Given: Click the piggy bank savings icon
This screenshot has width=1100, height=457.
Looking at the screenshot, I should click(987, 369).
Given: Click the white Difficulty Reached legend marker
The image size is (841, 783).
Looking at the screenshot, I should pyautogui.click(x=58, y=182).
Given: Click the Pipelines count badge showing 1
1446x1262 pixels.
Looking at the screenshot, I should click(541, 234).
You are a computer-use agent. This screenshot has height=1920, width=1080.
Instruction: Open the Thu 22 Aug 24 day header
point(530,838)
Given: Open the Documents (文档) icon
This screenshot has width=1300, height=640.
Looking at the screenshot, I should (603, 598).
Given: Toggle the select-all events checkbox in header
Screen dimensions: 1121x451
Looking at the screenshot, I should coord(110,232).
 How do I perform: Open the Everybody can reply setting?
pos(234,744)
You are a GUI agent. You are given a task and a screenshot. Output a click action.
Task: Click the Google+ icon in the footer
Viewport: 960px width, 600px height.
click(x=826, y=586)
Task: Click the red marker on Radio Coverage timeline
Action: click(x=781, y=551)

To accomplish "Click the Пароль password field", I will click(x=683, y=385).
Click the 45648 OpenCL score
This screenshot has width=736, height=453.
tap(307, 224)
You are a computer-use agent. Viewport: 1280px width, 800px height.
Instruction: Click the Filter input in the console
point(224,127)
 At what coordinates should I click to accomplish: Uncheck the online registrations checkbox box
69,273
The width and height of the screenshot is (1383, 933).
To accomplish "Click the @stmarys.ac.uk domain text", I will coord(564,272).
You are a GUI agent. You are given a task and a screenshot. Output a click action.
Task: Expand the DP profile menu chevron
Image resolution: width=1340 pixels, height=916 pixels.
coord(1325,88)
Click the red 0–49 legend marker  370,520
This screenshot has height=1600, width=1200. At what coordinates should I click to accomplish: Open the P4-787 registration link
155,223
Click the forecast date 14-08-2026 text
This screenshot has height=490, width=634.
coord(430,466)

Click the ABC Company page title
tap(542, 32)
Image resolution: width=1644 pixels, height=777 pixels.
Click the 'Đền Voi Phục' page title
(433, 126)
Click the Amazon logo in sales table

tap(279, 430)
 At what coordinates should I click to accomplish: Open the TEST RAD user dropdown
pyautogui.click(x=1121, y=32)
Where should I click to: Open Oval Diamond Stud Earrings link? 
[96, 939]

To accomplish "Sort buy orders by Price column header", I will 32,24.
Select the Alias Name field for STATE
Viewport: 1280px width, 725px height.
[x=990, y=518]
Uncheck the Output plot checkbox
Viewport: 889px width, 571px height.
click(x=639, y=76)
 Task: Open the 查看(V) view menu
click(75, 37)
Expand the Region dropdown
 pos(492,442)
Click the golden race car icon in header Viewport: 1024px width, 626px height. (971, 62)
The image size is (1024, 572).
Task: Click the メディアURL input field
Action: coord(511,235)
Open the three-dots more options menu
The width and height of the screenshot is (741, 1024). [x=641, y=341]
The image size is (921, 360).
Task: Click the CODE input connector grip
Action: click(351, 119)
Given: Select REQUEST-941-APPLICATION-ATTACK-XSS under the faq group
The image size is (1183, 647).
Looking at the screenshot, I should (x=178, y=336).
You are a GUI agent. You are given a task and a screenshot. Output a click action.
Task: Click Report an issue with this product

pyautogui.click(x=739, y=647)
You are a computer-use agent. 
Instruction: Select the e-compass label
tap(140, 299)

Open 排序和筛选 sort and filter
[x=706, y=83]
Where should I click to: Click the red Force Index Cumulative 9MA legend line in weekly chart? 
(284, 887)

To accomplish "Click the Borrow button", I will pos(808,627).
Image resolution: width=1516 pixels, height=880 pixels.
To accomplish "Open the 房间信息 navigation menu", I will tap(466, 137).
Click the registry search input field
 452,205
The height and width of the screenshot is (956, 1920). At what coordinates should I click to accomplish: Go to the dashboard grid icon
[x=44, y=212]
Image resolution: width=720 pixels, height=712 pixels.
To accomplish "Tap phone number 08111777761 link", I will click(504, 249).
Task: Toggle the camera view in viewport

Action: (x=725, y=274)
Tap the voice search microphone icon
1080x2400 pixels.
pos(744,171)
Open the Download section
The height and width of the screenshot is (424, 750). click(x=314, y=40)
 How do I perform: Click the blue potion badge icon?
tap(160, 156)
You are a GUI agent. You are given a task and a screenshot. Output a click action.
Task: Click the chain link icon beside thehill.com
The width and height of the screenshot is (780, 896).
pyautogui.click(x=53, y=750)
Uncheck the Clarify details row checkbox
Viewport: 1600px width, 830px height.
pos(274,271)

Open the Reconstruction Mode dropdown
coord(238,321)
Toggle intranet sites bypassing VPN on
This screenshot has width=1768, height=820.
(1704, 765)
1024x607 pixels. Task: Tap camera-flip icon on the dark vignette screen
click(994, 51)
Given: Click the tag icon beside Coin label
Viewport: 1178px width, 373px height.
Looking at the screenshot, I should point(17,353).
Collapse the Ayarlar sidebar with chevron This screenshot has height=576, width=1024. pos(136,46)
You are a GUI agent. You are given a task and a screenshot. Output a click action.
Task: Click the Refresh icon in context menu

====

Repeat word for word the lines above that run from the line containing "Instruction: Select the e-compass label" through the line containing "Toggle intranet sites bypassing VPN on", both ends included, and nothing else.

RESULT FOR THIS TASK:
Instruction: Select the e-compass label
tap(140, 299)

Open 排序和筛选 sort and filter
[x=706, y=83]
Where should I click to: Click the red Force Index Cumulative 9MA legend line in weekly chart? 
(284, 887)

To accomplish "Click the Borrow button", I will pos(808,627).
Image resolution: width=1516 pixels, height=880 pixels.
To accomplish "Open the 房间信息 navigation menu", I will tap(466, 137).
Click the registry search input field
 452,205
The height and width of the screenshot is (956, 1920). At what coordinates should I click to accomplish: Go to the dashboard grid icon
[x=44, y=212]
Image resolution: width=720 pixels, height=712 pixels.
To accomplish "Tap phone number 08111777761 link", I will click(504, 249).
Task: Toggle the camera view in viewport

Action: (x=725, y=274)
Tap the voice search microphone icon
1080x2400 pixels.
pos(744,171)
Open the Download section
The height and width of the screenshot is (424, 750). click(x=314, y=40)
 How do I perform: Click the blue potion badge icon?
tap(160, 156)
You are a GUI agent. You are given a task and a screenshot. Output a click action.
Task: Click the chain link icon beside thehill.com
The width and height of the screenshot is (780, 896).
pyautogui.click(x=53, y=750)
Uncheck the Clarify details row checkbox
Viewport: 1600px width, 830px height.
pos(274,271)

Open the Reconstruction Mode dropdown
coord(238,321)
Toggle intranet sites bypassing VPN on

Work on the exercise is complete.